I first met Omar in the early 60's and can remember going to his house in Watertown to buy a couple of brightly colored fanciful animal prints as gifts for my young nephews and meeting him and his wife, Ann, for the first time.  Our meeting was fleet and at that time I had no idea how entwined we would become over the next decade.

Shortly after that first encounter, I started to publish Broadside of Boston, folk-music and coffeehouse news. In the course of doing so I often found myself making the rounds of  the coffeehouses on Charles Street in Boston, one of Omar's principal hang-outs. Though he spent more time in the hallowed Sevens bistro, its walls hosting a multitude of his sketches, I was reminded of him every time I visited the Turk's Head for the water heater which took up a corner of that small venue was adorned with an Omar original, his vision of the head of a Turk.. Needless to say, David was a  budding legend in that neighborhood, which included the Nexus Gallery where he was a featured artist.

One night in the mid 60's we met at the Turk's Head and over coffee we got to talking about a possible collaboration. We batted ideas around, but never came up with anything that made sense. In '65 Ralph Dopmeyer commissioned him to do a record cover for his first lp on the Riverboat Label. It was the iconic John Fahey album "The Death and Transfiguration of Blind Joe Death." I suspect that it is this piece of art which has been more widely viewed than any other he has done. I say that because it stacked up substantial sales not only here, but in the UK and across Europe. Stanley Kubrick was a fan of the album and the cover appeared along with that of the 2001 film score jacket in a record store window during a scene in  "A Clockwork Orange."

David also did three more covers for Riverboat, a reputed sea chantey album no copy of which I ever saw, the Alan Sondheim avant-garde Jazz album, Ritual All 770, and the off the wall, quirky and charming almost indescribable Swedith In Tina.

It is a shame that David sold these pieces outright foregoing a smaller up-front fee with a royalty. He would have been far more financially secure, but he had given so much of his art away that when he could get something for it he wanted as much as he could get at the moment not trusting what the future might bring.

When the Nexus Gallery  was sold to Tom Wilson and switched from a high-end gallery to a hip art boutique, David was as I remember at loose ends. I am not sure how it exactly came to be but at some point in late 66 he ended up installed in a storefront, one of two that Broadside was renting on Columbia Street off Central Square in Cambridge.
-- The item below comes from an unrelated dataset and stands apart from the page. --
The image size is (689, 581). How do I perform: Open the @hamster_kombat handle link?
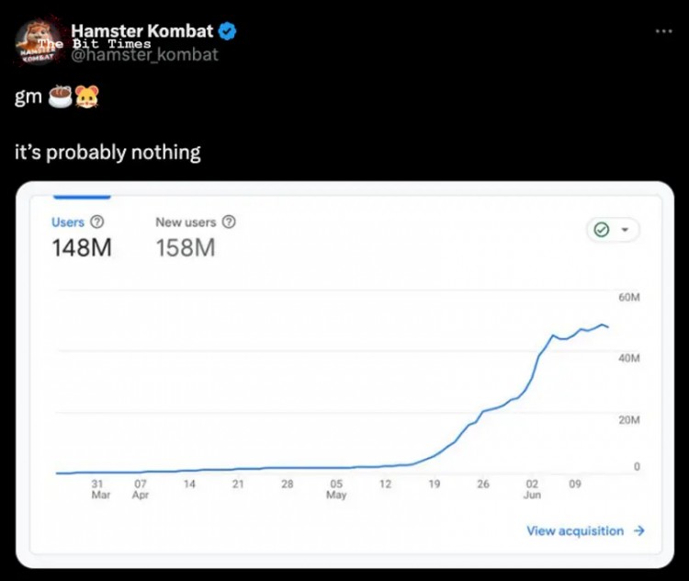tap(144, 55)
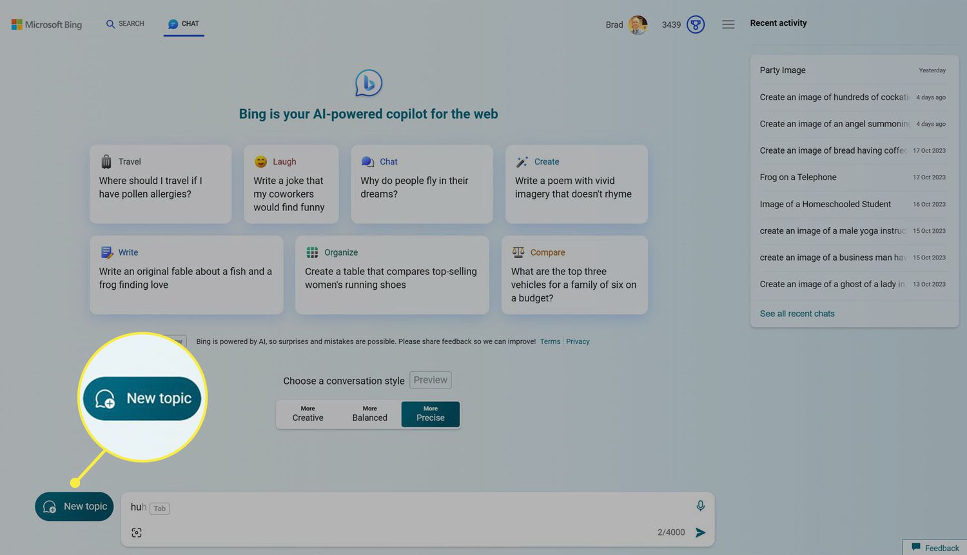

Essentially he traded filler art and story illustrations for studio rent and the arrangement was satisfying to both of us.
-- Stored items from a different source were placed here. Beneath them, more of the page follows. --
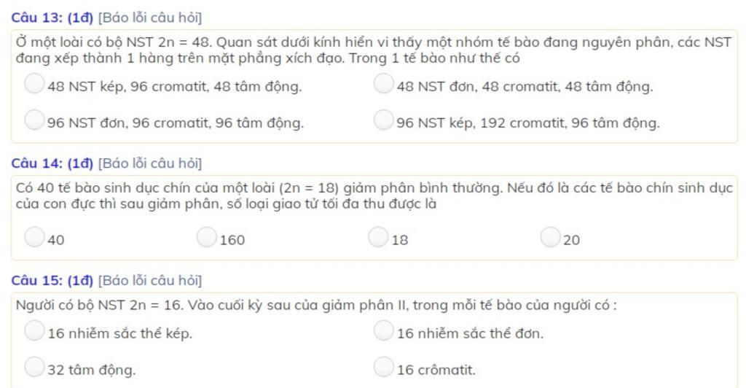Open 'Báo lỗi câu hỏi' for Câu 15
Screen dimensions: 746x388
point(150,280)
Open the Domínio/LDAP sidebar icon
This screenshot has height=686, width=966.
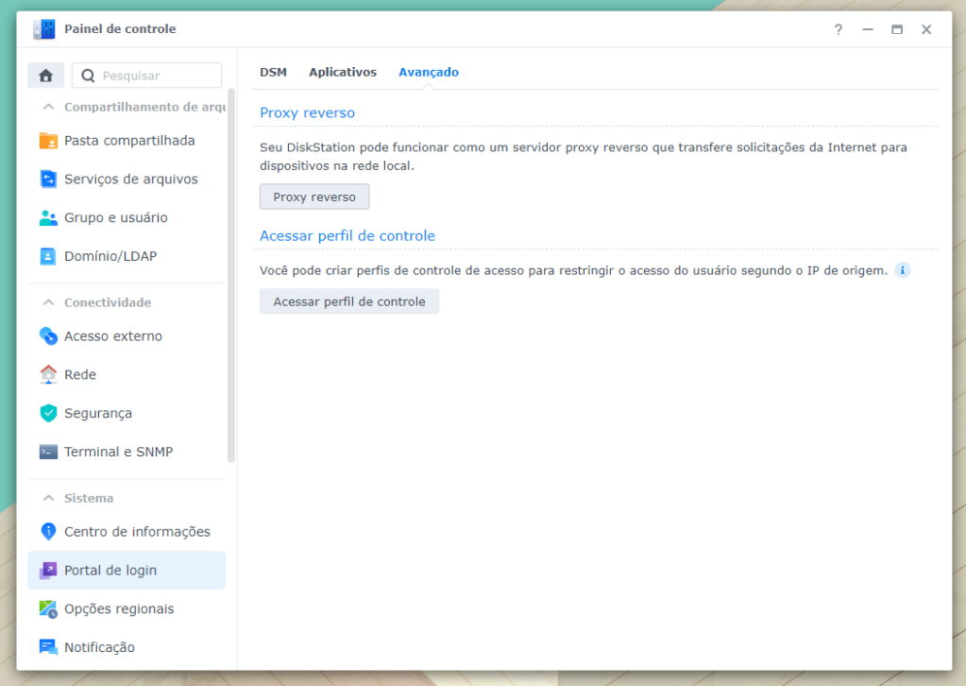coord(48,257)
It is from this period that the following fond memories of David spring.

In early '67 when Broadside celebrated its fifth anniversary David treated us all to caricatures whipped up on the spot. Remembering this, Sandi Mandeville, Broadside's managing editor writes in a recent email:

"Broadside hosted a party for staff and friends.  Omar decided to create caricatures of the staff.  In that pre-modern time, we "set type" for the magazine by typing all material, and I was one of the "typesetters," being relatively quick on the keys.  The drawing he created of me showed huge hands flying over the keyboard.  My cousin, Susan, who was visiting from New York, also attended the party.  Omar graciously included her in the set of drawings.  The drawing he made was not a close resemblance (as most caricatures are not), but was a perfect image of her mother, who had passed away several years before, and whom Omar had never met.  Susan still cherishes that piece of art."

And it was not uncommon for David to find immediate connections with chance acquaintances. He made such connections easy for those he met. Confirmation of this occurs over and over in the other notices of his passing that have appeared in the press, links to which may be found scattered throughout this story or posted at the end.
Shortly after his ensconcement on Columbia St., we collaborated on Omar Quarterly a portfolio of some of his existent drawings with the idea we might publish subsequent issues. The art was printed on only one side of the page to make the images easy to separate and frame. David created a cover, an illustration of himself on a towering  stool at an artist's desk sketching while wolves prowled below trying to nip his sandaled toes. and backpiece. Along with Sandi Mandeville's assistance we found a limited quantity of a textured stock we thought elegant at a good price and used it all to print up a couple hundred issues. While it did not sell like hotcakes, we did exhaust the print-run in about 3 months, much of it through the auspices of the Nexus, though with the number of copies David gave away we just about broke even.

1967 to 1970 were years of social chaos. The first few issues of Avatar were published out of the Broadside office and David was always ready with a contribution including, an experimentation with a comic strip with which he had been toying called the Snacklestalkers. Confrontations with authority became daily occurrences and we were harassed regularly  with citations for zoning violations, safety inspections and the occasional rock through our plate glass windows. David took it all with aplomb. He once pursued and chastised an FBI agent who had arrived to take one of our office staff away,  because the agent was leaving the office unattended and open without knowing whether he, David, had any right to be there alone.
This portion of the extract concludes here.